We have a setup where the servers sends their audit logs to a central log server (named syslog.a.b) (where also Splunk sits), through the audisp-remote plugin.
So at the central log server there is an AuditD daemon which listen to a port, and throws every incoming auth log to a SINGLE file.
Every entry begins with node=X type=... or node=Y type...
This file is chewed (correctly) by Splunk... meaning the search "sourcetype=linux:audit node=X*" shows all auth logs coming from server X
But the "Linux Auditd" app "sees"/shows only the local server (syslog.a.b) [no other hosts are available]
I tried several times the "configure" tab, it detects only the syslog.a.b host ... I tried to clean up and reinstall, still not working.
Where I should look for?
Any hints are welcome 😉
PS: so single Splunk Enterprise installation, latest version (v6.5.2)
So, if I understand correctly, you have a centralized log server collecting audit logs from other servers aggregating in a single file, and you'd like Splunk to identify the host name of each device?
If the audit logs coming from the other servers have a host name in each of the raw events, you can specify the host_regex in the inputs.conf file for that index or sourcetype where Splunk will extract the hostname from in the raw event.
Another option, since you mentioned these audit logs are from other servers, you could consider bringing some structure to your syslogs and establish syslog rules to separate each of those server logs into their own file or directory for monitoring.
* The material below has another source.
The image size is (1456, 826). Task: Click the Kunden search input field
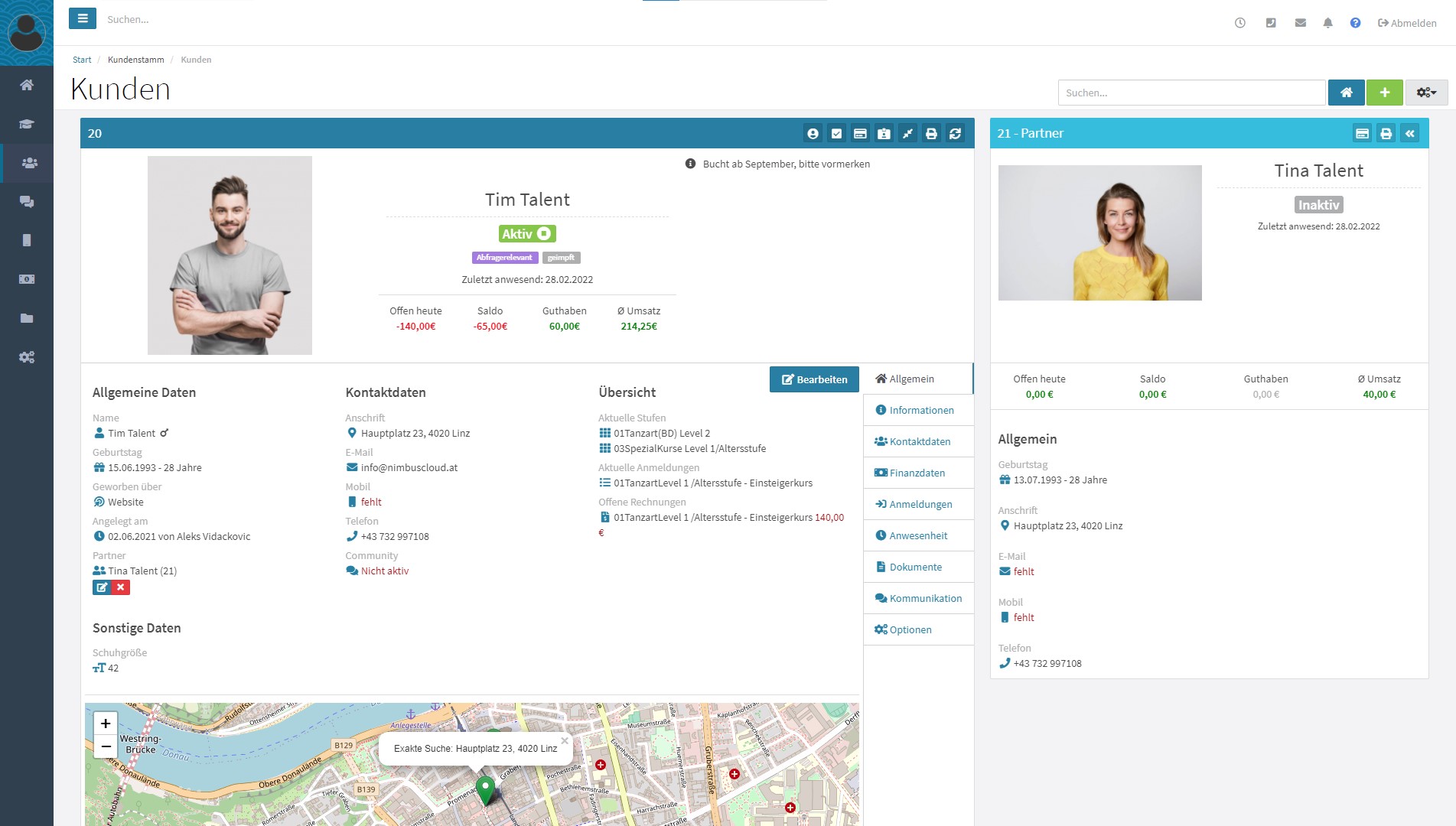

I touched a little about organizing log sources in syslog and monitoring them in Splunk in another post in case you're interested: https://answers.splunk.com/answers/504420/forward-syslogs-with-correct-sourcetypes.html#answer-50445...
We also have here centralized the normal system logs, and those are handled with RSyslog, as they sould be ;-), in separate files, rotated, & ...
But the recommendation for the audit logs is that they should be not passed through "third party" programs ran in user space... So that's why the audit daemons talk directly with the "central" auditD daemon, which throws everything in a single file [there is no configuration option in auditD to separate the files].
But it seams, that Doksu's solution is working 😉
It sounds like the sourcetype is being correctly set in your inputs.conf monitor stanza, so just add the following to set the host field correctly.
[linux:audit] TRANSFORMS-node = auditd_node
[auditd_node] REGEX = \snode=(\S+) FORMAT = host::$1 DEST_KEY = MetaData:Host
Thanks for the tip, at first glance it seams that this is working, the hosts started to appear in the Linux Auditd plugin...
Testing it, and I will report here.
Cool, this has been added to the next release of the app.
I've just updated this answer's REGEX because another user has reported that it erroneously matches on "inode=".